Director SCO About Sustainability

The food industry plays an important role in climate change

According to the UN, climate change is the greatest threat that modern human has faced. To handle this, we must all help reduce emissions and transition to a net-zero economy by 2050, preferably faster than that if possible.

As a European group in the food industry, we have a responsibility to do everything we can to contribute to a low carbon economy and to reduce emissions. Our longterm objective is to achieve net-zero emissions by 2045 and our strategy to achieve this is by focusing on the global frameworks: the GHG-protocol, SBTi, TCFD and CDP.


Midsona’s objective is to be at the forefront when it comes to contributing to a more sustainable food industry, and this is an ongoing process that can always be improved.
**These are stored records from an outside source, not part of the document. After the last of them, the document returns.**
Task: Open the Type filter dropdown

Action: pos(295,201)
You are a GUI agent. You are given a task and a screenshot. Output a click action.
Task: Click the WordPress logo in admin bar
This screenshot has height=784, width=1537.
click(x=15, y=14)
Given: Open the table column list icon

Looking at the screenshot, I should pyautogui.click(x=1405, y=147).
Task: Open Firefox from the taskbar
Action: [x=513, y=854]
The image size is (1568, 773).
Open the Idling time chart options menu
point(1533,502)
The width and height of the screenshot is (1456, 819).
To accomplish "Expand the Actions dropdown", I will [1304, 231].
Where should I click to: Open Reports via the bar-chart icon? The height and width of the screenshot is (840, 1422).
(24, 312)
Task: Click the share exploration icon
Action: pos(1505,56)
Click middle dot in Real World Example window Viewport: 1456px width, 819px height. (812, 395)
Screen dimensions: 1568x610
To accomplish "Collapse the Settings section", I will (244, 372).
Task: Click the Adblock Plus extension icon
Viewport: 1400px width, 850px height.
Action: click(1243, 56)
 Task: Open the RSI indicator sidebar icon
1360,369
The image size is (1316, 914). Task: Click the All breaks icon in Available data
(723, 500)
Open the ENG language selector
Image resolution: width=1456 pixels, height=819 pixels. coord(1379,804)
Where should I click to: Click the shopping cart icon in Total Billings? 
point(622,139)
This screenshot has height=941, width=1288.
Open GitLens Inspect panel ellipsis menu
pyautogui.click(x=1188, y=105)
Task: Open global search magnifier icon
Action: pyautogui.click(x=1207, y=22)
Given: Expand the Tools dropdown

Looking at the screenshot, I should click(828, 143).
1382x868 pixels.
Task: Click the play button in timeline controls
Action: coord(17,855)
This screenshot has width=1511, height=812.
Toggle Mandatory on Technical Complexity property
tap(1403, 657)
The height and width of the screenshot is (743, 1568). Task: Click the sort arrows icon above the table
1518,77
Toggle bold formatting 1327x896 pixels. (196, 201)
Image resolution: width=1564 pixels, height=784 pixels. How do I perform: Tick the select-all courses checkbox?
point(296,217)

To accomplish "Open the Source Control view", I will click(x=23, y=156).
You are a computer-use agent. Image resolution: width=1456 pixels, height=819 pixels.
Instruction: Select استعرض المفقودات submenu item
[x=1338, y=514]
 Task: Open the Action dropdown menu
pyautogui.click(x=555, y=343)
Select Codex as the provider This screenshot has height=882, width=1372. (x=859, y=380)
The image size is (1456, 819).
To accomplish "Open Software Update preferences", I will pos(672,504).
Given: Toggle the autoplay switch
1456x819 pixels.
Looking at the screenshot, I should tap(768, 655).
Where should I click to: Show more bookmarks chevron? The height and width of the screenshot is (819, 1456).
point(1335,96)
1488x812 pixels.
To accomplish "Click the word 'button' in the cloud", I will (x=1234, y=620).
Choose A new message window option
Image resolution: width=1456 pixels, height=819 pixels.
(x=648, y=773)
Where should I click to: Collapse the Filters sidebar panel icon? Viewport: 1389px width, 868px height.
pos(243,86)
Today, our own production operations are growing in several countries that maintain a high standard of food and product safety, while we also have a complex delivery chain with suppliers all over the world to handle. We see that there is a need for measures to build a more sustainable food system. Risk managers and decision-makers in food safety, who are tasked with safeguarding and strengthening public health, operate in an increasingly complex world. Public health is a subject about which we are passionate and that permeates our way of working, in the development of new products and for our sustainability work in general. We seek to inspire and influence people in the right direction, to live a healthier lifestyle. We do this by offering and developing many new plant-based or vegetarian food
products with good nutritional value and with as small a climate footprint as possible. We should use our significant physical retail presence to play a greater role in connecting initiatives at the local level.

The climate challenges are closely linked to the threat to biodiversity, which we will focus on even more in the future, as underlined by the Secretariat of the UN Convention on Biological Diversity (CBD), which in 2021 released the first official draft of a new indicative global framework to secure biodiversity by 2030. Most of our targets for 2022 take the environment, nature and biodiversity into account in various ways, both directly and indirectly.


To achieve real change, we need to work on a broad front with many efforts at the same time – we do this through our six development areas, which you can read about in detail in our Sustainability Report. During the year, we took a big step forward in our sustainability work.